Magistrado ResponsávelFRANCISCO CUNHA XAVIER
Data da Resolução12 de Novembro de 2015
EmissorTribunal da Relação de Guimarães

I – RELATÓRIO 1. J.. e A.. vieram apresentar-se à insolvência, requerendo, simultaneamente, a exoneração do passivo restante.

Decretadas as respectivas insolvências, por sentença datada de 05.03.2014 (cf. fls. 36 e segs. dos autos principais), já transitada em julgado, elaborado o relatório a que alude o artigo 155º do Código da Insolvência e da Recuperação de Empresas e realizada a competente assembleia de credores, pelo Exmo. Sr. Administrador da Insolvência foi manifestada a sua não oposição à requerida exoneração do passivo restante, enquanto que os credores B.. e B.. declararam expressamente opor-se a tal pretensão.

  1. Por despacho de 19/02/2015, certificado nos autos a fls. 22-30, foi decidido indeferir liminarmente o pedido de exoneração do passivo restante apresentado pelos insolventes, ao abrigo do disposto nos artigo 238º, n.º 1, alíneas b), d) e e) do Código da Insolvência e da Recuperação de Empresas.
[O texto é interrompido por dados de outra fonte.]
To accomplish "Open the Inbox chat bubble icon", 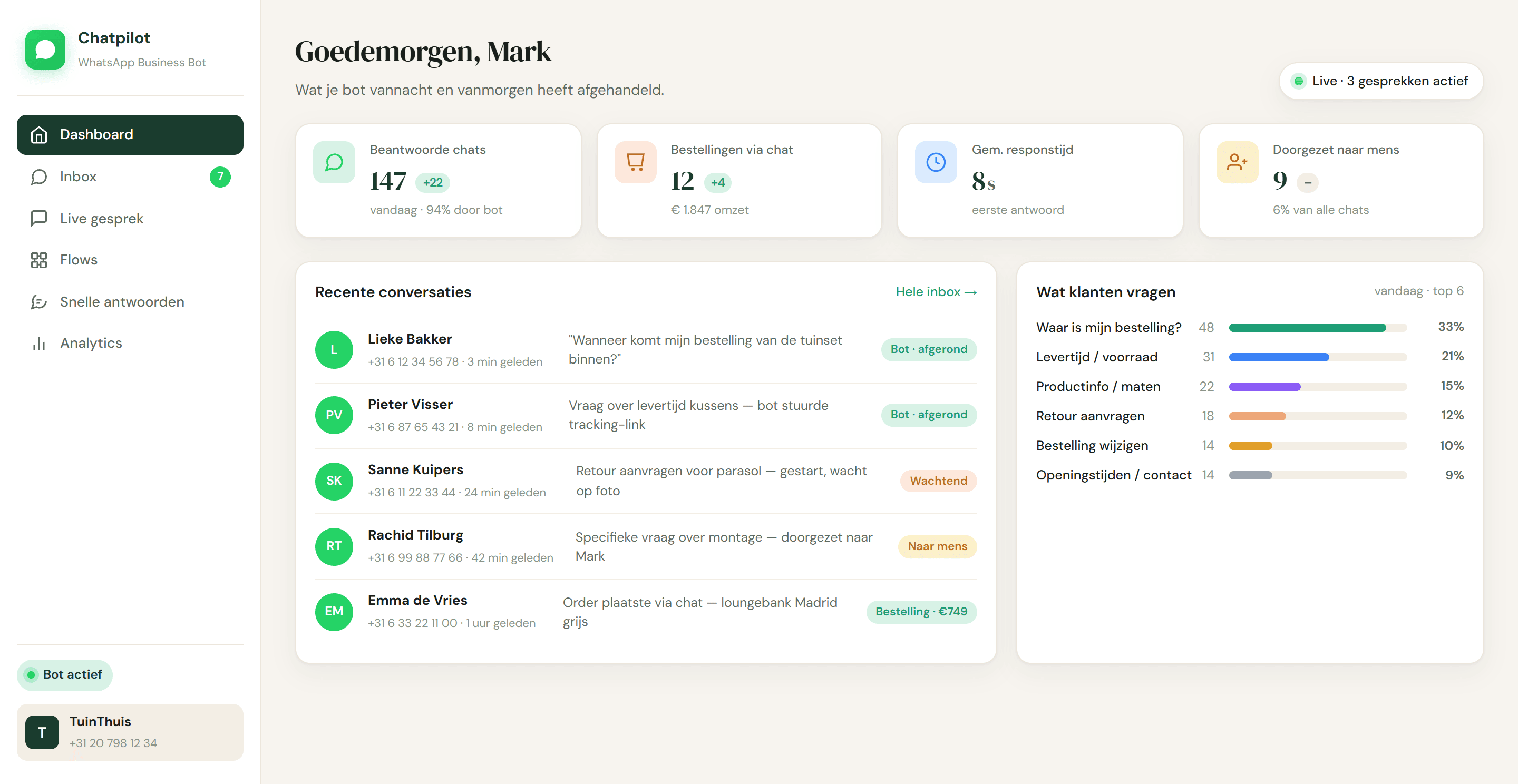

  2. Inconformado com esta decisão recorreram os insolventes, pedindo a sua revogação e substituição por outra que defira liminarmente o pedido formulado.

    Para tanto, invocam o seguinte [segue transcrição das conclusões do recurso]: 1.ª O despacho recorrido não se pode manter, pois ao contrário do que resulta de tal despacho, os Recorrentes não eram titulares de empresa na data em que ocorreu a sua situação de insolvência, já que apenas eram sócios de uma sociedade.

    1. Tal facto não pode ser interpretado no sentido de que seriam os Recorrentes titulares de empresa, já que o facto de os Recorrentes serem sócios de uma sociedade comercial, não implica, com todo o respeito que nos mereça opinião diversa da nossa, que os Recorrentes fossem titulares de empresa, na acepção prevista no artigo 18.°, do CIRE.

    2. O sobredito artigo impõe sobre as pessoas singulares titulares de empresa, ou seja, os comerciantes e os empresários em nome individual, a obrigatoriedade de se apresentarem à insolvência, à semelhança do que sucede com uma empresa.

    3. Esclarece o artigo 5.°, do CIRE o que entende por empresa, sendo esta caracterizada por ser uma organização de capital e de trabalho destinada ao exercício de qualquer actividade económica, não abrangendo, obviamente, esta noção os sócios da sociedade.

    4. Neste sentido atente-se a anotação 6., ao artigo 18.°, do Código da Insolvência e da Recuperação de Empresas anotado, de Luís A. Carvalho Fernandes e João Labareda, Volume I, página 123, que refere “À vista da formulação final do art. 18.°, ficou excluído o carácter universal do dever de apresentação, o que se projecta em dois planos distintos. Por um lado, como se diz expressamente no n.º 2, ele não é extensivo às pessoas singulares que não sejam titulares de uma empresa - na acepção do art. 5 - na data em que incorram em situação de insolvência.”.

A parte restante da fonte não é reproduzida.